Yellowknife (July 27/05) - The Canadian Space Agency and America's National Aeronautic and Space Agency (NASA) are heading an ambitious project that may dispel some of the mystery of one of the North's most famous attractions.

The Themis project will see 16 ground-based observatories installed across Canada's North and four in Alaska to photograph the aurora borealis.

Northern communities where cameras will be placed include Fort Simpson, Fort Smith, Rankin Inlet, Inuvik and Whitehorse. The cameras are to be installed by October 2006.

The cameras are a part of a $180 million U.S. mission that will also send five satellites into orbit by autumn 2006 to photograph the aurora from space.

Each observatory will consist of a white-light, all-sky camera and support equipment. They will take pictures every five seconds over the projectOs two-years - about 84 million pictures. Images will be sent via Internet to researchers for further study.

Scientists from the University of Calgary and the University of California explained some of the details recently to audiences in Yellowknife, Whitehorse and Iqaluit.

"By understanding how the aurora is erupting and how the solar energy is processed by the magnetosphere, we are able to understand better when this is going to happen," said Dr.

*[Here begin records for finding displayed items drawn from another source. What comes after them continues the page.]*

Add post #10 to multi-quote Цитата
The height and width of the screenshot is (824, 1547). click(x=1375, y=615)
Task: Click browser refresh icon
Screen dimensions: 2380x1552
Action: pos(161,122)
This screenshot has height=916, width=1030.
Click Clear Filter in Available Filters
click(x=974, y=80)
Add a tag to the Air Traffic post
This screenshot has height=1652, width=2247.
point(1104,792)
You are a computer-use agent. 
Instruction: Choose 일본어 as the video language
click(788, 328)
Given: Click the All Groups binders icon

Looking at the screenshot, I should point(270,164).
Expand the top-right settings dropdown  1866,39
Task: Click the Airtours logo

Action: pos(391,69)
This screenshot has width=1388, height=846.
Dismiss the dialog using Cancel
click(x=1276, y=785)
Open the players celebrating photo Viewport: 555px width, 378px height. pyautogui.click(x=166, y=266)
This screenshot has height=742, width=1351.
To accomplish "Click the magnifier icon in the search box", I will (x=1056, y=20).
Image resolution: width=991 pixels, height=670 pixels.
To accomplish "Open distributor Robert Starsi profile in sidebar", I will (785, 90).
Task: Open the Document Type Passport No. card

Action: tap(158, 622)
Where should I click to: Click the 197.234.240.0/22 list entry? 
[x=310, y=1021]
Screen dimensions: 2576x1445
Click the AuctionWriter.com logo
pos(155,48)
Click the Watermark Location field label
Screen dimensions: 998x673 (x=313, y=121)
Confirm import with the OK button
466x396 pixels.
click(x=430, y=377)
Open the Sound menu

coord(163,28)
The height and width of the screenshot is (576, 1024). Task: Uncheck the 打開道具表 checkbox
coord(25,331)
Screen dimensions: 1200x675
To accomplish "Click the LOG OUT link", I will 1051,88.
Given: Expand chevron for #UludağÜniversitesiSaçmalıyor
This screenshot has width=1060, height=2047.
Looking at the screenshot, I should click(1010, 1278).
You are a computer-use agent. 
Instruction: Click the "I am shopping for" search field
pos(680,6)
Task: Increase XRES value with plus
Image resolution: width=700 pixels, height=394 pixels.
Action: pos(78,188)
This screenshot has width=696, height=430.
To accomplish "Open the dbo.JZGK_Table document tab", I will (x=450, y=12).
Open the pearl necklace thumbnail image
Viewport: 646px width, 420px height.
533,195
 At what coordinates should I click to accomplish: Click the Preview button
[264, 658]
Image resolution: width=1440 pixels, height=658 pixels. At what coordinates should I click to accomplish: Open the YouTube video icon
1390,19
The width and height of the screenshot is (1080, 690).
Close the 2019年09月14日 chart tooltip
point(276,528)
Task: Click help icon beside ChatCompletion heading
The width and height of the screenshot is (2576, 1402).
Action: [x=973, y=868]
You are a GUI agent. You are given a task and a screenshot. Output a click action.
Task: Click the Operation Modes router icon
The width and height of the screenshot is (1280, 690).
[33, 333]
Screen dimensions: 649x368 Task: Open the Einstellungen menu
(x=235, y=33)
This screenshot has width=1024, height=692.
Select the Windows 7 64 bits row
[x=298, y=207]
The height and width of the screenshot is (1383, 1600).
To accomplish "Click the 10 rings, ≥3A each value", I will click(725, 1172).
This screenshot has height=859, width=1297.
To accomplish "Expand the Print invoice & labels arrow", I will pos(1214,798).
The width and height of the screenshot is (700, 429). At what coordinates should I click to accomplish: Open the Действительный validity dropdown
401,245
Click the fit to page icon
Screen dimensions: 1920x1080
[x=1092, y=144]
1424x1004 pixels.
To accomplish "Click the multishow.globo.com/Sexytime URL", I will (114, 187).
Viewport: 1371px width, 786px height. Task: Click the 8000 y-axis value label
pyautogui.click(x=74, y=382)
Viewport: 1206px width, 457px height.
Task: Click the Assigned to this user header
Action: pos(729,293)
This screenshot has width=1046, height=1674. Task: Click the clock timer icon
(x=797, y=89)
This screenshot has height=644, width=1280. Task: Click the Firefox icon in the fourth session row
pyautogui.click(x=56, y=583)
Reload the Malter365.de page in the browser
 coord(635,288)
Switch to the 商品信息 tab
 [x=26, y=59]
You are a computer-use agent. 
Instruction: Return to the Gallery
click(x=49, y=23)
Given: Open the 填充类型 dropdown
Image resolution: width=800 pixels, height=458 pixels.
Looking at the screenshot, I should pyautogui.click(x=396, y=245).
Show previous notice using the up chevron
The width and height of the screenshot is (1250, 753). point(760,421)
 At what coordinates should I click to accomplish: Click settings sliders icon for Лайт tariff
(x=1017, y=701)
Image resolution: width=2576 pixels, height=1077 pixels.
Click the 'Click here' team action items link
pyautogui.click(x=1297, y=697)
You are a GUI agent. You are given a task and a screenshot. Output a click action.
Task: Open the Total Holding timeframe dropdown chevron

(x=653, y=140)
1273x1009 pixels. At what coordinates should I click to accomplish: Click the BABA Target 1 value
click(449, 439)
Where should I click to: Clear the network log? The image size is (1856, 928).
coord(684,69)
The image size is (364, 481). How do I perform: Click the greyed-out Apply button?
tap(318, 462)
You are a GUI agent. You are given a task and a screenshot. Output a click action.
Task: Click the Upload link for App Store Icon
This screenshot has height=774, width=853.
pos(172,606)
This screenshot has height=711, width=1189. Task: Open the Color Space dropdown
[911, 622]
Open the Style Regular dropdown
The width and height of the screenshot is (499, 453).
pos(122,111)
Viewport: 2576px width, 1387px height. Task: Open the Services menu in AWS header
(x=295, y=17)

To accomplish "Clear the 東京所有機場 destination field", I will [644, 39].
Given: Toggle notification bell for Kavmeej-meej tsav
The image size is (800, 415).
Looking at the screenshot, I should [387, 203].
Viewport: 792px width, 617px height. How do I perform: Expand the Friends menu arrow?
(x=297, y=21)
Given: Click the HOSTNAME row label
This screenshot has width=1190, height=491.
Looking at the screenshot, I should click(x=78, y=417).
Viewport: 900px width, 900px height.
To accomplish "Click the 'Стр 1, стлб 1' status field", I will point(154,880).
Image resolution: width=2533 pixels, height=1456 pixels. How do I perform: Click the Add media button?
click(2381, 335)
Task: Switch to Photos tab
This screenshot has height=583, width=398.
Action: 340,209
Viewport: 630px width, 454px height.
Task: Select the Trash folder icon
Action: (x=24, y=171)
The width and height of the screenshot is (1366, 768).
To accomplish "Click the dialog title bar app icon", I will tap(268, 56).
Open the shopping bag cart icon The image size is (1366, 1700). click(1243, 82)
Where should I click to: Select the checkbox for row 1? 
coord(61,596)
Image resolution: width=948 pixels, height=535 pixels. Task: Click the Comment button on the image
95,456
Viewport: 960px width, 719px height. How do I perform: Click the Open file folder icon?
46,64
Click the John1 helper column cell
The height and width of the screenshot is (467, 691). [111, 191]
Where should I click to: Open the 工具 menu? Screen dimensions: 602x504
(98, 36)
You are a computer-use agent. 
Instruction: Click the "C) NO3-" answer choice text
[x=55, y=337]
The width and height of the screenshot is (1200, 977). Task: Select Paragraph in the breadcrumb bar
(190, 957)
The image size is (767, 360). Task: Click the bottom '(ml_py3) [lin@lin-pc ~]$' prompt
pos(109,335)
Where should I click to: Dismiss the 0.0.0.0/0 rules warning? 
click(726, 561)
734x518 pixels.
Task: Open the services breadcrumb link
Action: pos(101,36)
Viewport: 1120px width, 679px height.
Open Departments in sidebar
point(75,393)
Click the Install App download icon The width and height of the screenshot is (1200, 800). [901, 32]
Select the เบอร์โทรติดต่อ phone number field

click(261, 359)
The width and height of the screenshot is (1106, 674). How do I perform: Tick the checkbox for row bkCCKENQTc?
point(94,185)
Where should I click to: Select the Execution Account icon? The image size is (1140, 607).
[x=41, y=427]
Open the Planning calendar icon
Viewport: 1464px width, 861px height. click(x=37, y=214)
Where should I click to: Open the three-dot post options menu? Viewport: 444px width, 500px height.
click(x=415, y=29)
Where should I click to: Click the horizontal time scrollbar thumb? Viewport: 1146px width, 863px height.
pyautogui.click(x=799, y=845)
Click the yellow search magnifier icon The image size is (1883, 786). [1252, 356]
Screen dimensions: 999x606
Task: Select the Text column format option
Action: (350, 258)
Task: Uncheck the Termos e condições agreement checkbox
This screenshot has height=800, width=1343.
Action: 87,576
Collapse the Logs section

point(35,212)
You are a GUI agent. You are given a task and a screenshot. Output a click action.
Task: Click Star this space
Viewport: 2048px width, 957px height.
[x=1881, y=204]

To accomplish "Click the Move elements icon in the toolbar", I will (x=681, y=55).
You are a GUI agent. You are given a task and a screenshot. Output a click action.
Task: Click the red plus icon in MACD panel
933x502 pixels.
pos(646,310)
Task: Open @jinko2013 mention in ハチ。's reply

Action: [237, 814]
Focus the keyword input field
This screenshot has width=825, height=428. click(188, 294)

Vassilis Angelopoulos of the University of California at Berkeley.

The information provided by the project will be of interest to parts of Yellowknife's tourism industry.

Sage Suzuki is general manager of Canadian Ex Aurora Tours. Being able to predict the Northern Lights for him is a mixed bag.

"If we know what time the lights will be best, it is more easy to inform tourists, but if I said 'tonight, sorry, nothing,' that would be really hard to say," said Suzuki.

The project has other practical purposes as well. Strong auroral storms can cause power outages and interfere with satellites. By better understanding the aurora, perhaps some of these problems can be prevented, the scientists say.